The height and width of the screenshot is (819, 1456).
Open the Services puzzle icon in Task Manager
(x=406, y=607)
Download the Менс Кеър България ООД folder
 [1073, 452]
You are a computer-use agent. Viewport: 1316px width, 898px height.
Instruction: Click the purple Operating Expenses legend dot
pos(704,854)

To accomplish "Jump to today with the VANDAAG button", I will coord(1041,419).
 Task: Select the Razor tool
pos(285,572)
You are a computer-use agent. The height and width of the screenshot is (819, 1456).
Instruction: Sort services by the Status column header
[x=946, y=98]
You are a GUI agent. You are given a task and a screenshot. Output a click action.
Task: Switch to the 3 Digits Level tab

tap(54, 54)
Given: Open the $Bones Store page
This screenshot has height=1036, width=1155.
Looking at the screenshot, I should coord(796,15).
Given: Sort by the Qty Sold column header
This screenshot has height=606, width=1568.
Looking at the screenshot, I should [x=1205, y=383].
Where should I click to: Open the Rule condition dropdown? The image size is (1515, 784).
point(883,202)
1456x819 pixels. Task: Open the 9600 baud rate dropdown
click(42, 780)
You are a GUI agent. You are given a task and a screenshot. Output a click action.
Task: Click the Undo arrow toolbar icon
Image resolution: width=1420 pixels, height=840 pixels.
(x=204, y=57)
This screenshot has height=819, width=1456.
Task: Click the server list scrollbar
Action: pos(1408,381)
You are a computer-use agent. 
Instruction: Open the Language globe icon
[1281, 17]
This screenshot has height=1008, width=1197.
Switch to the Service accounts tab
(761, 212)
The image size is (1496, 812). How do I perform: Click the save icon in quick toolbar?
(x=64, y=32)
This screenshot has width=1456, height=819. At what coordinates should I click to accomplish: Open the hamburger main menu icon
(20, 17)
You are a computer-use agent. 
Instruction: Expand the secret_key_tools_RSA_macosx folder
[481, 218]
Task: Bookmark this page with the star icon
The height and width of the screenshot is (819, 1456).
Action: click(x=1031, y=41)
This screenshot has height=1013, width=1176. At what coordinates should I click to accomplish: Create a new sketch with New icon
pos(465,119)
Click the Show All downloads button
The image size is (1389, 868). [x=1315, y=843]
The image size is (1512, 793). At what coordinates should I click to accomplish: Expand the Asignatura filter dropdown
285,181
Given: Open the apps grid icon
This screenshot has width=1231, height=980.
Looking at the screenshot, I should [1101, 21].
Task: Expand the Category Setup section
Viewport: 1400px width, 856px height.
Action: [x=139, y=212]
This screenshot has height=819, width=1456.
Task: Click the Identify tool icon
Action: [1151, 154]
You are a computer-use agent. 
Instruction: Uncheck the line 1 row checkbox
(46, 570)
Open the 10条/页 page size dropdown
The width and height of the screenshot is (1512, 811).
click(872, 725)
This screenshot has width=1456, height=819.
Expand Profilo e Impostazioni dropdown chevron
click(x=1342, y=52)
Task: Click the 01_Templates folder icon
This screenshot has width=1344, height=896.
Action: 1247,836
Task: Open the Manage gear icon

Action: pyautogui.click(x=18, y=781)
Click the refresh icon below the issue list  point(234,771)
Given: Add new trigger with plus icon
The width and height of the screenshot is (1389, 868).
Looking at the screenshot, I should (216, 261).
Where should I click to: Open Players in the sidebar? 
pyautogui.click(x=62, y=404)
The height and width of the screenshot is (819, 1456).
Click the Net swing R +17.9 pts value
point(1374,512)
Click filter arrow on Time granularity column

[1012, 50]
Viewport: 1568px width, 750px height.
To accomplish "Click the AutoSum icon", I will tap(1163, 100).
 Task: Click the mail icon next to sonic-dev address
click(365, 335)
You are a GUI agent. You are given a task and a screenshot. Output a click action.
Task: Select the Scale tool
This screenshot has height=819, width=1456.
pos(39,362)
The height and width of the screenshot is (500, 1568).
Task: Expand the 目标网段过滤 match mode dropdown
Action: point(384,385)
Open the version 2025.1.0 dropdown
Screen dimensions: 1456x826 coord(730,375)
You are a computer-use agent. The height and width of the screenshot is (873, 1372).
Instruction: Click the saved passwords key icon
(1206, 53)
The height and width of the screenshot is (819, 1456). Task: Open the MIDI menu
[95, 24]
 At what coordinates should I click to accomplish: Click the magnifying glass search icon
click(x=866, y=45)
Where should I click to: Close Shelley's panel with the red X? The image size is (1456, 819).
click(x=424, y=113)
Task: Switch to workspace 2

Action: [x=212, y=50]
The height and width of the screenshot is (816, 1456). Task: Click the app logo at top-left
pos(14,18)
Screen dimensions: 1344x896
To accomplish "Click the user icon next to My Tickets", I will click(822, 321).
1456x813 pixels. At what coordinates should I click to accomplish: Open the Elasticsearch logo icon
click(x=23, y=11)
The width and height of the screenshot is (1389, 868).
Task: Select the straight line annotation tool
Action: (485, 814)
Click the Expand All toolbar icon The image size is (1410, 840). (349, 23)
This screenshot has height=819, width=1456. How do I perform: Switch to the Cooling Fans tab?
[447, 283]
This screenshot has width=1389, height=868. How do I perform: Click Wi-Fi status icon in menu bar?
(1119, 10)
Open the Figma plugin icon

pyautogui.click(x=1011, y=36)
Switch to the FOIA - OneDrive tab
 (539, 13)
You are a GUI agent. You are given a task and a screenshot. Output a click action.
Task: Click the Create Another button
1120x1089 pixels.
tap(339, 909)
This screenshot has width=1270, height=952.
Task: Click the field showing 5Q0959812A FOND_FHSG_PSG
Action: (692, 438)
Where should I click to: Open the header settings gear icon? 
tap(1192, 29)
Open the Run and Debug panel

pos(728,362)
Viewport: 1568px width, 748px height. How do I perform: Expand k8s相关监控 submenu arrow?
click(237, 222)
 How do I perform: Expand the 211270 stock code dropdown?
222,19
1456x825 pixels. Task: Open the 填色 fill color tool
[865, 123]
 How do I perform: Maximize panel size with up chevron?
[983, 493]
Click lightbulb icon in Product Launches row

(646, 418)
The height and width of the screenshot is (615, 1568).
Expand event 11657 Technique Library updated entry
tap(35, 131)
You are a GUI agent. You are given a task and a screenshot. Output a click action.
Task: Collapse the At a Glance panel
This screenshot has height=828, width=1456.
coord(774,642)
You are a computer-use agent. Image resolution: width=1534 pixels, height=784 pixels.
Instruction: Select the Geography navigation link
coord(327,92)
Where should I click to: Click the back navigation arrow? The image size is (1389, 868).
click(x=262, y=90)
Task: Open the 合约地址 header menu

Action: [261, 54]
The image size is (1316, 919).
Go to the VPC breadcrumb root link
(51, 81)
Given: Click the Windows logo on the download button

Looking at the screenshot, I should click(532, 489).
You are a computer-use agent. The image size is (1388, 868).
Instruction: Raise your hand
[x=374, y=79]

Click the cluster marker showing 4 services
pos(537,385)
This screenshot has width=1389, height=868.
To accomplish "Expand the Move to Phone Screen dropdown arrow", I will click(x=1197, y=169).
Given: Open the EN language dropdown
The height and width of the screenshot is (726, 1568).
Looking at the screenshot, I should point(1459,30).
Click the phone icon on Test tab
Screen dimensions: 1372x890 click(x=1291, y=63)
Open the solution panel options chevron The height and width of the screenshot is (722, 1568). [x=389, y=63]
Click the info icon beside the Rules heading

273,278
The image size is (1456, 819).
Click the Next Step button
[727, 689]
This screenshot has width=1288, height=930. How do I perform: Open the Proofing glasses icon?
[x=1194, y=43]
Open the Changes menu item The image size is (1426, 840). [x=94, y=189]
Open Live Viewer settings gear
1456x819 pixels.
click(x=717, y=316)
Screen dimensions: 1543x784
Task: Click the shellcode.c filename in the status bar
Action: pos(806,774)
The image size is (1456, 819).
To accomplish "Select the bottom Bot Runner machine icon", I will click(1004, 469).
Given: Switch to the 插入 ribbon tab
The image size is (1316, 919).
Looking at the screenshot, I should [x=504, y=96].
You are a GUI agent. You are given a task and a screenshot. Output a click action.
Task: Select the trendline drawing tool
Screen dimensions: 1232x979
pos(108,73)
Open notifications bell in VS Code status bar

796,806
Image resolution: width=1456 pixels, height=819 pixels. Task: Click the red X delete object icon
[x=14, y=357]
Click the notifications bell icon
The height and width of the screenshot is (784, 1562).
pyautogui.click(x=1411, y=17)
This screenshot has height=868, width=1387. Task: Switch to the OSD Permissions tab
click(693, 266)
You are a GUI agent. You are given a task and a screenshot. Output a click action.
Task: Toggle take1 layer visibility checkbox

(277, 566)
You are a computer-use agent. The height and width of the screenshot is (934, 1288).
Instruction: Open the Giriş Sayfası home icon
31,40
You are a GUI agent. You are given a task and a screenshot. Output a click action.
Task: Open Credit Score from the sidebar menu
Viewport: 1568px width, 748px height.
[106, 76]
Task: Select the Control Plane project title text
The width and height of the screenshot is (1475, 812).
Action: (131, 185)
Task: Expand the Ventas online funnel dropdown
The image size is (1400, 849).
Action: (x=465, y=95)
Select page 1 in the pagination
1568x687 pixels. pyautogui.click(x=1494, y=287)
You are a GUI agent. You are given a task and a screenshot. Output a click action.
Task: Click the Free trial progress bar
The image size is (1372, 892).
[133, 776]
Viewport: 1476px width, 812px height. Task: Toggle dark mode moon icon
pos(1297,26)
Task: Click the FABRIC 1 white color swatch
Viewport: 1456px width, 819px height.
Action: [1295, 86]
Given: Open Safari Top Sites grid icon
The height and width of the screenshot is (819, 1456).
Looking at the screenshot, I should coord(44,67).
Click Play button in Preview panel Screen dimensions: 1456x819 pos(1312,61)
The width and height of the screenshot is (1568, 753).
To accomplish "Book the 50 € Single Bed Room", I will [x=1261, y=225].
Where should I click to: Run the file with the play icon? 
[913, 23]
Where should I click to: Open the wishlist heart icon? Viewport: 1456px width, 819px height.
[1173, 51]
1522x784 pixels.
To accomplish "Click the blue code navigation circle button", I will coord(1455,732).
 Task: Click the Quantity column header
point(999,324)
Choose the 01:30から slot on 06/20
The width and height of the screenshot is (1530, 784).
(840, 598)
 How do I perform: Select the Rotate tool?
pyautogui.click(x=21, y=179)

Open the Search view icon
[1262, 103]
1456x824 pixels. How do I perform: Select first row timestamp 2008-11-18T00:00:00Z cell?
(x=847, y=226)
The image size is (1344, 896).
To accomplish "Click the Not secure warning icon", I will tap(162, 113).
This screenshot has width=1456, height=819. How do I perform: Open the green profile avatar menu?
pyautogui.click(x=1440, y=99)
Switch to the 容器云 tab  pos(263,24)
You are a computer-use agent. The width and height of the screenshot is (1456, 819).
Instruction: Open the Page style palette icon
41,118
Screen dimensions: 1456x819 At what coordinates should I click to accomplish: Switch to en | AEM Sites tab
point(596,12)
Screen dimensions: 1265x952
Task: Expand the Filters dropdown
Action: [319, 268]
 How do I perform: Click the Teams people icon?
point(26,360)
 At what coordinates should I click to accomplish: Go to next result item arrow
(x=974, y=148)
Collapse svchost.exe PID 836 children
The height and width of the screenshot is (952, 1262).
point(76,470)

◆ **Task prompt**: Please reproduce, exactly as written, the lines of the records from the first line through the one containing "You are a computer-use agent. Viewport: 1316px".

◆ **Result for this task**:
The height and width of the screenshot is (819, 1456).
Open the Services puzzle icon in Task Manager
(x=406, y=607)
Download the Менс Кеър България ООД folder
 [1073, 452]
You are a computer-use agent. Viewport: 1316px width, 898px height.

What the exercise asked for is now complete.